A synchrotron source moving toward the observer has apparent luminosity boosted by $\sim\gamma^4$, while one moving away is suppressed. This explains the one-sidedness of relativistic jets in AGN and the extreme brightness of blazars (jets aimed at Earth).

Step 1: Circular orbit condition

At radius $R_0$: $p = eBR_0$ (relativistically exact).

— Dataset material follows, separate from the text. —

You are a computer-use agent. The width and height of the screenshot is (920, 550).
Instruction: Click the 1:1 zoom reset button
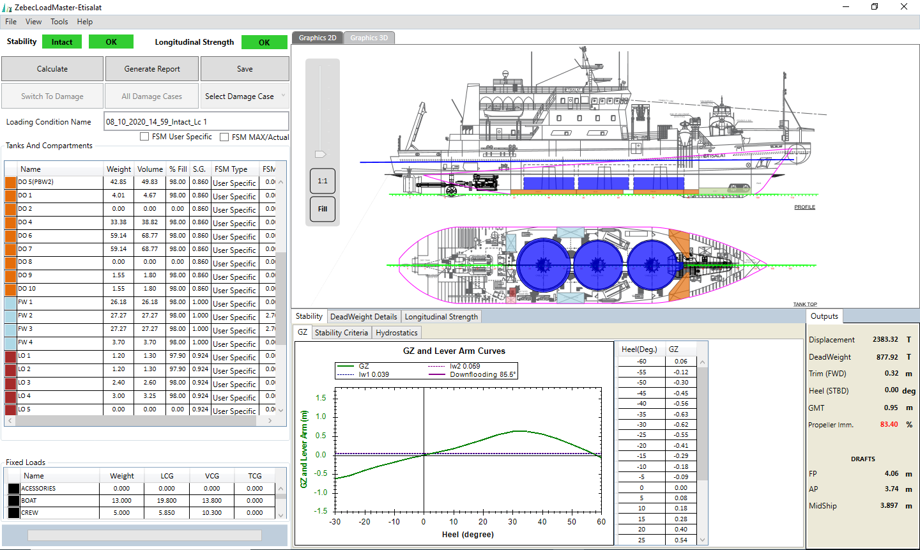(323, 181)
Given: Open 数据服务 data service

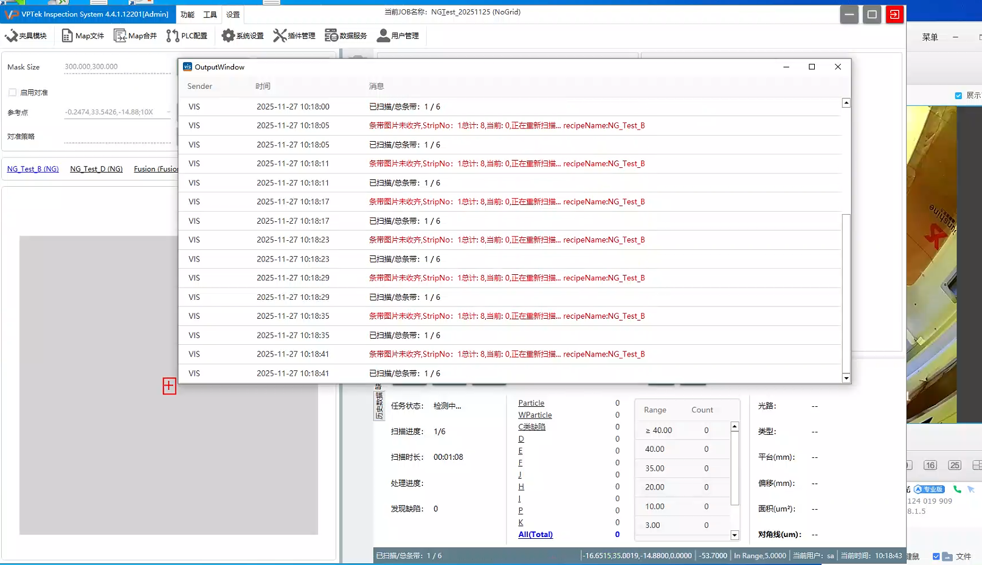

For the orbit to remain at $R_0$, both $p$ and $B$ must change together.

Step 2: Faraday's law gives the accelerating field

The induced electric field at $R_0$: $E \cdot 2\pi R_0 = -d\Phi/dt$ where $\Phi = \int_0^{R_0}B(r)2\pi r\,dr$.

Step 3: Rate of momentum change

$dp/dt = eE = \frac{e}{2\pi R_0}\frac{d\Phi}{dt}$. From the orbit condition: $dp/dt = eR_0\,dB(R_0)/dt$.

Step 4: Equate and integrate

$eR_0\,dB(R_0)/dt = \frac{e}{2\pi R_0}\frac{d\Phi}{dt}$. Integrating: $\Phi = 2\pi R_0^2 B(R_0)$.

Step 5: The betatron condition

$$\boxed{B(R_0) = \frac{\langle B\rangle}{2} = \frac{\Phi}{2\pi R_0^2}}$$

The field at the orbit must equal half the average field within the orbit. This is achieved by shaping the pole pieces. The first betatron (Kerst, 1940) accelerated electrons to 2.3 MeV; modern betatrons reach 300 MeV.

Step 1: Power for circular motion

For perpendicular acceleration in a circular orbit: $a = v^2/R \approx c^2/R$ and $P = \mu_0 q^2 c\gamma^4 a^2/(6\pi)$.

Step 2: Substitute $a = c^2/R$

$$P = \frac{\mu_0 q^2 c^5\gamma^4}{6\pi R^2} = \frac{2r_0 c}{3}\frac{E^4}{(mc^2)^4 R^2}$$

where $r_0 = q^2/(4\pi\epsilon_0 mc^2)$ is the classical particle radius.

Step 3: Revolution period

$T = 2\pi R/v \approx 2\pi R/c$ for ultrarelativistic particles.

Step 4: Energy loss per revolution

$$\Delta E = PT = \frac{4}{3}\frac{r_0}{(mc^2)^3}\frac{E^4}{R}$$

Step 5: Mass dependence

$$\boxed{\Delta E \propto \frac{E^4}{m^4 R}}$$

Since $m_p/m_e \approx 1836$, protons lose $(1836)^4 \approx 10^{13}$ times less energy than electrons at the same energy. This is why the largest circular electron collider (LEP) reached 209 GeV while the LHC reaches 14 TeV with protons.